Interview zur Entwicklung auf dem nordhessischen Arbeitsmarkt

Michael Kluger (36), Leiter Mobilität beim Regionalmanagement Nordhessen

Über die Entwicklung auf dem nordhessischen Arbeitsmarkt sprach Peter Klebe mit Michael Kluger vom Regionalmanagement.

Nach Ansicht der Bundesagentur für Arbeit wird der Norden Hessens mittelfristig Probleme auf dem Arbeitsmarkt bekommen. Teilen Sie diese Meinung?

Michael Kluger: Nein, denn die derzeitigen Fakten sprechen für die Region. Die Studie sagt aus, dass die Arbeitslosenquote gesunken ist und die Jobs sicher sind. Sicher dürfen wir uns nicht darauf ausruhen, aber bevor wir über negative Prognosen sprechen, ist das doch ein positives Signal. Gleichwohl ist allen bewusst, dass die Prognosen hinsichtlich des demografischen Wandels kritisch sind, und man bereitet sich daher darauf vor.

Die Arbeitsagentur nennt als Gründe Wegzug von Fachkräften und den demografischen Wandel. Wie ist dem gegenzusteuern?
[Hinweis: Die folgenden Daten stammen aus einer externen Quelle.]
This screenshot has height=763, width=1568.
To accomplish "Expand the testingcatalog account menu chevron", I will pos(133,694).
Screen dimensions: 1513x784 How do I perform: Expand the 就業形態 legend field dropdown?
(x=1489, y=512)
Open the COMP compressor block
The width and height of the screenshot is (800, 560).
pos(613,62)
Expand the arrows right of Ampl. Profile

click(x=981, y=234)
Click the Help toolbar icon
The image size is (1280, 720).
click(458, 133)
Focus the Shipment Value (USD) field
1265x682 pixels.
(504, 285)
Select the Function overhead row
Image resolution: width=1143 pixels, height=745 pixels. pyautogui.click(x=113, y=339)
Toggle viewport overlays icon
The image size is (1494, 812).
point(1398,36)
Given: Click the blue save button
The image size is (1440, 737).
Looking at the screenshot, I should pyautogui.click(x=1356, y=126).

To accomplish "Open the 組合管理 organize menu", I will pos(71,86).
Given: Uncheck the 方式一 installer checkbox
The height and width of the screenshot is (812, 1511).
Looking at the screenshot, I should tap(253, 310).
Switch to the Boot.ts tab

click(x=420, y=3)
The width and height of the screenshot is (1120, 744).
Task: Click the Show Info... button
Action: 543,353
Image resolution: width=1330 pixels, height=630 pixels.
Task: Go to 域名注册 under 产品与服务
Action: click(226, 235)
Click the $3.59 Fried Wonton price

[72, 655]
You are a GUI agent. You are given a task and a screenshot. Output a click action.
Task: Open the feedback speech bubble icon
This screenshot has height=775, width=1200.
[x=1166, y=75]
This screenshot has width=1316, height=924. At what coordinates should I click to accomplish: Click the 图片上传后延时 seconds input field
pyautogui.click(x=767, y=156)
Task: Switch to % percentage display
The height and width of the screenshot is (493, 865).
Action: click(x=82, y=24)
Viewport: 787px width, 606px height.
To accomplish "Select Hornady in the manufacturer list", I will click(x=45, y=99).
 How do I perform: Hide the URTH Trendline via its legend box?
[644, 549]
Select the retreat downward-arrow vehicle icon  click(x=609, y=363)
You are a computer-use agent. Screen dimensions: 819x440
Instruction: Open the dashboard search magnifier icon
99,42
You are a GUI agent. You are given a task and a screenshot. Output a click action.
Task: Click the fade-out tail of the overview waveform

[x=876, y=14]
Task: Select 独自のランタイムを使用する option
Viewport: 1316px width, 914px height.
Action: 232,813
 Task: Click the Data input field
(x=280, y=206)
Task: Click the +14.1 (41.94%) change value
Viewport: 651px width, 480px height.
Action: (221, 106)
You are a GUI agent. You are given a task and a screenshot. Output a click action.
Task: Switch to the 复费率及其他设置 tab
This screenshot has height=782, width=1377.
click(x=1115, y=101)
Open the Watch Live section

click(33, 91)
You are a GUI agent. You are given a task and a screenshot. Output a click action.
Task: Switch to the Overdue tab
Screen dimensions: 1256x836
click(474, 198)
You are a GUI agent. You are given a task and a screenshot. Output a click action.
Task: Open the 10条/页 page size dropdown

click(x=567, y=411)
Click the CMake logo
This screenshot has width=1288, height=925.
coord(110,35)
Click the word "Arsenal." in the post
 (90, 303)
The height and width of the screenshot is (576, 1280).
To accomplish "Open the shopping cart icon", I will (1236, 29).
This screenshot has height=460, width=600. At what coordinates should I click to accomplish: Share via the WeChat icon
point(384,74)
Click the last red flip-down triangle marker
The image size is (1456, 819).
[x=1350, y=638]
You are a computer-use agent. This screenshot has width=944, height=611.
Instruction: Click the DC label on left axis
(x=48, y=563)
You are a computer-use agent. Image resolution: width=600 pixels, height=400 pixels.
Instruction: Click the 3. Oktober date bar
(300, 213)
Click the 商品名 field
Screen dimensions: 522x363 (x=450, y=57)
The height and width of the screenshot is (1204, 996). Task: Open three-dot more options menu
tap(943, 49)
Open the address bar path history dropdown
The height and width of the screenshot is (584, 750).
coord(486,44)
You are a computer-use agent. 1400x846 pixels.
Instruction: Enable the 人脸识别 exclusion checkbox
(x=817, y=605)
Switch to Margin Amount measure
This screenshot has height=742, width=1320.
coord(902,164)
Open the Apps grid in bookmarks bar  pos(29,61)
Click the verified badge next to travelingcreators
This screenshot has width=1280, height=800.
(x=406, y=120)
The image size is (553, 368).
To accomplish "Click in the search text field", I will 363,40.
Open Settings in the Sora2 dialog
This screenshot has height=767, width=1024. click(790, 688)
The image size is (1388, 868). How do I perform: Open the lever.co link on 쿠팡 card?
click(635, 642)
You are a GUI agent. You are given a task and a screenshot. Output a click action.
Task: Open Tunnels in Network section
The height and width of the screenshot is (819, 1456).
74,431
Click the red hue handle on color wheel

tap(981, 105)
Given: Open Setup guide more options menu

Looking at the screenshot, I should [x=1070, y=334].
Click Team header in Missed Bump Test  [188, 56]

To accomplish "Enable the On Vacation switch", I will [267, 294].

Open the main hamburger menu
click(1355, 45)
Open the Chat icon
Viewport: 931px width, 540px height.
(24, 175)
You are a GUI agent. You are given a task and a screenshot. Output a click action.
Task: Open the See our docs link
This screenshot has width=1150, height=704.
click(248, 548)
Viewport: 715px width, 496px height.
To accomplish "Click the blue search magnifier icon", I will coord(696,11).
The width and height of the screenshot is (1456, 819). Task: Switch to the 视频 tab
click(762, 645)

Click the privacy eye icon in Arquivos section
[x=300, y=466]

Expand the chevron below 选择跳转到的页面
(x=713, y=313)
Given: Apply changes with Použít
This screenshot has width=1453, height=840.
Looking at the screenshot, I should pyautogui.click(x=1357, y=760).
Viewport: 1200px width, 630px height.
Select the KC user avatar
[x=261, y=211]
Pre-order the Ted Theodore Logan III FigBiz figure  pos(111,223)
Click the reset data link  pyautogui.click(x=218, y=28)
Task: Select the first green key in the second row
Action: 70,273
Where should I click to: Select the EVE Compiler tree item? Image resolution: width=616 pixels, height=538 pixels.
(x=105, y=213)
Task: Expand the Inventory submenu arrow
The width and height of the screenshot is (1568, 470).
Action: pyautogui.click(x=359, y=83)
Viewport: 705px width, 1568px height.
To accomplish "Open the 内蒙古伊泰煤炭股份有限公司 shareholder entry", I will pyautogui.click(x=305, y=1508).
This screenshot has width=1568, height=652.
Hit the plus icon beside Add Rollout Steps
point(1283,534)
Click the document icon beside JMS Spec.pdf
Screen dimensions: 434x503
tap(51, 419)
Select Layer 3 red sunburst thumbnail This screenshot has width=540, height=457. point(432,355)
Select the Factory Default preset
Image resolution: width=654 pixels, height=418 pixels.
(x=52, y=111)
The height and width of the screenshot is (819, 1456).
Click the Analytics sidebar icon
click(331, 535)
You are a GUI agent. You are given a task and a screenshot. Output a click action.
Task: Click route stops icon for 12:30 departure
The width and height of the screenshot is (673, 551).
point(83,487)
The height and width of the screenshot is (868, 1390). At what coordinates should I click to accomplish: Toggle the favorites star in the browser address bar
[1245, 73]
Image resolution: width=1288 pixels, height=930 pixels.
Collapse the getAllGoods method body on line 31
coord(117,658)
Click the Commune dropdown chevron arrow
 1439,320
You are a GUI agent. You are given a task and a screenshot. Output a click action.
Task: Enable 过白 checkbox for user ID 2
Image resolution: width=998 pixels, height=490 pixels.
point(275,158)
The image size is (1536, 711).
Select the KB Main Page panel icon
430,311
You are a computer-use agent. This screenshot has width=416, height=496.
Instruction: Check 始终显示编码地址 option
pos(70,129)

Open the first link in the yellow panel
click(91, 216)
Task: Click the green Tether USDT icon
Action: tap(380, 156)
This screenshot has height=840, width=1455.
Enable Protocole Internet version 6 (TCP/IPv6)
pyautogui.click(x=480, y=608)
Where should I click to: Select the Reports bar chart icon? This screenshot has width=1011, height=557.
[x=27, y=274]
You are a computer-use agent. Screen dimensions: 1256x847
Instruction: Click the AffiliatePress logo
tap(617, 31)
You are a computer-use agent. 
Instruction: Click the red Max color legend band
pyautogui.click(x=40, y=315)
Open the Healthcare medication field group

Kluger: Dem Potenzial an jungen Menschen, Familien und auch Fachkräften müssen die Perspektiven geboten werden, über die die Region verfügt. Allein in den Clustern des Regionalmanagements existiert eine große Anzahl an sowohl soliden als auch innovativen Unternehmen. Diese sind sicher durch die Krise gekommen und verfügen über enorme Wachstumsraten. Diese Perspektiven in zukunftsfähigen Branchen müssen sichtbar gemacht werden.

Im Moment sieht es auf dem Arbeitsmarkt in Nordhessen sehr gut aus. Was kann getan werden, um qualifizierte Leute in die Region zu locken und hier zu binden?

Kluger: Wichtig ist die Verknüpfung von Standort- und Personalmarketing und die gezielte überregionale Vermarktung Nordhessens unter diesem Aspekt. Denn je attraktiver die Region ist und wahrgenommen wird, desto mehr rückt sie in den Fokus als potenzieller Arbeits- und Lebensplatz. In Verbindung mit der 2008 begonnenen Standortkampagne wird das Regionalmanagement die Aktivitäten fortsetzen und gezielt um Aspekte des Personalmarketings ergänzen. Eine Unterstützung seitens der Wirtschaft ist dabei erwünscht und eine gemeinsame Vermarktung des Standortes Nordhessen das Ziel.